Rodger Pyrah talks to Staffroom about his proven method to deal with difficult people and the 3 steps to tackle bullying in the workplace.
What is difficult behaviour?
Difficult behaviour is commonly defined as “repeated, health-harming mistreatment of one person by another”. Actual behaviours take on many forms, but for teachers, one of the most prevalent examples is workplace bullying between members of staff.
A survey carried out by the Association of Teachers and Lecturers (Easter 2012), says that about a quarter of teachers have been bullied by another member of staff. The bullies are often other teachers who pick on their staffroom colleagues – with heads and senior staff alleged to be among the worst culprits.
The survey of more than 900 primary, secondary and further-education staff across the UK, published at the union’s annual conference in Liverpool, showed that many teachers faced a range of workplace bullying threats. But among the teachers who felt they had been bullied, 50% said it had been by a senior member of staff, compared to 25% by pupils, 23% by parents, and 2% by others.
The survey looked at the type of bullying that these teachers had faced from pupils, parents and fellow teachers. The most widespread forms of bullying were “negative comments” and verbal insults. But almost half of bullying victims claimed they had been intimidated – for example, being threatened or sworn at – and two out of five reported “psychological abuse”.
Social networking websites are being used to threaten and make false allegations against teachers. Another survey, carried out by researchers at the University of Plymouth, found that almost four out of ten teachers have experienced such online abuse. Chris Keates, general secretary of the NASUWT, described the level of online abuse against teachers as “truly shocking”.
The teachers’ union, holding its annual conference in Birmingham, says that teachers have even faced death threats from pupils writing on websites. There have been false allegations of “inappropriate behaviour with a pupil” and attacks on teachers’ professional ability, according to the survey. According to the research, 16% of teachers had faced online insults from parents.
Who are these difficult people?
What is probably driving these statistics is the psychology behind bullying and difficult behaviour. While difficult people may come across as very confident, assertive and capable, they are more likely to be insecure and feel threatened by the person they target. They are ambitious and highly motivated; however, they can lack the dedication or skills required to achieve the level of success they think they deserve. Hence, they step on others and try to manipulate them to accomplish their goals.
The target, on the other hand, is typically very competent but with one critical character trait – he or she is likely to be particularly helpful and caring, and therefore motivated to heal relationships and make the world a better place (which is one reason why bullying is particularly common among healthcare workers and educators).

- OBJECTIVES
• A. In the article on workplace bullying, retype the passage from "Rodger Pyrah talks" up to and including "is difficult behaviour?".
• B. Turn the paragraph of the article on workplace bullying that begins "The survey of more than 900" into a short list that keeps its main facts.
• C. Answer these questions from the article on workplace bullying, one per line:
(i) Which organization carried out the Easter 2012 survey?
(ii) What share of teachers had experienced online abuse, according to the University of Plymouth survey?
(iii) What percentage of teachers had faced online insults from parents?

[Extracted data entries]
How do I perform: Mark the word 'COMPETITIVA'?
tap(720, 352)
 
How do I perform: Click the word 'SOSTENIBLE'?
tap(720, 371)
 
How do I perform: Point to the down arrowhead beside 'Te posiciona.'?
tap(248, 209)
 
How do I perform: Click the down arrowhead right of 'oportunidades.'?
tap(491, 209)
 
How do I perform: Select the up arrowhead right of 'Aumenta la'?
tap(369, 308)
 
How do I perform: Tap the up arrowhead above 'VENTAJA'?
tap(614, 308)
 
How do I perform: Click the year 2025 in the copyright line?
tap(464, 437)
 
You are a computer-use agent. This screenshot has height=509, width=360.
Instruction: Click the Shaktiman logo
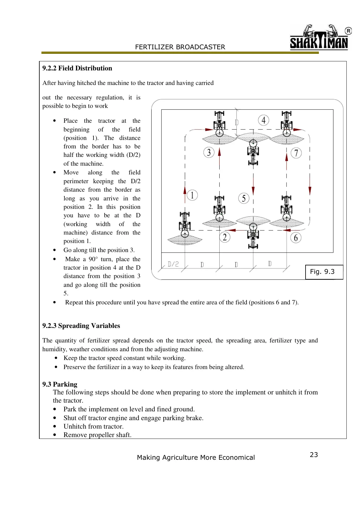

- SOLVED PROBLEMS
• A.
Rodger Pyrah talks to Staffroom about his proven method to deal with difficult people and the 3 steps to tackle bullying in the workplace.
What is difficult behaviour?

• B.
- Over 900 primary, secondary and further-education staff across the UK were surveyed.
- The results were published at the union's annual conference in Liverpool.
- Many teachers faced a range of workplace bullying threats.
- Of teachers who felt bullied, 50% named a senior member of staff, 25% pupils, 23% parents and 2% others.

• C.
(i) The Association of Teachers and Lecturers
(ii) Almost four out of ten
(iii) 16%